Free

Suddenly, There’s a Figure

Hacubia

Opening: 15.07Closing: 26.08
Free

Artists: Galia Uri, Yael Honig, Ran Harari, Sharon Livne, Moshe Mirsky, Shira Kamrad, Yuval Shaul
Curator: Dan Orimian

The starting point for the exhibition at Hacubia is a completed oeuvre by the late forgotten local artist Ran Harari (1944–2020) and Sharon Livne’s documentary film about him: Suddenly, There’s a Figure (2014). Following the encounter with Harari’s persona, the exhibition curator Dan Orimian embarks on a journey of artistic inquiry and a search for contexts through the works of five contemporary artists. The exhibition expands into an examination of the act of creation itself, unfolding as a system of responses, reformations and reverberations. 

Harari lived and worked in the margins. He wandered between rooms rented in kibbutzim and devoted his days to creating under harsh and ascetic conditions.

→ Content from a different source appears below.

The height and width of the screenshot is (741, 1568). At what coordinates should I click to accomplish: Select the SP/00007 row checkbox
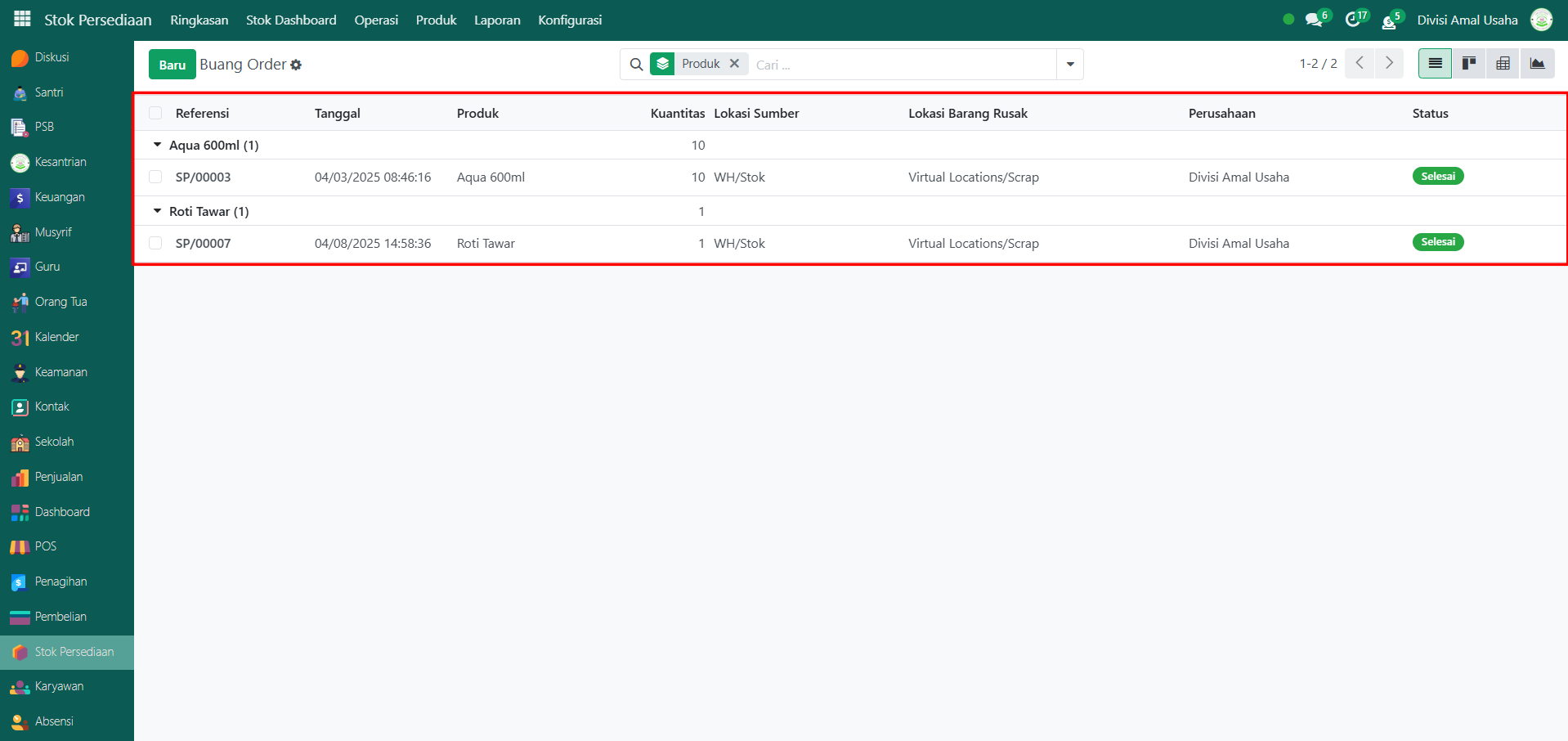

The thousands of works he left at his death – an archive of envelopes containing multiple series of works on Xerox sheets and rolls of industrial paper with fleeting gestures of color – formulate a unique language: thin, temporary, and stubborn painting that operates from a place of shortage but refuses to be limited by it. In his works, landscapes of paths and fields, kibbutz corners, and shadows of passing figures dissolve into patches and forms. He worked small but dreamed big, and the painting seems like a movie screen. 

Three of the exhibiting artists knew Harari in his lifetime, recognized beneath his sharpened cynicism a great sensitivity and a need for closeness, helped him, and became his friends. Exhibited alongside them are two younger-generation female artists, who did not know Harari, but thin threads stretch between their works and his. 

The exhibition focuses on the artist’s condition as someone who operates in a middle ground – aspiring for recognition, belonging, and framework, but driven by an impulse to challenge, deviate, and distance. It is a tense space where creation forms between grasping and collapsing, and spills from the concrete into the undefined.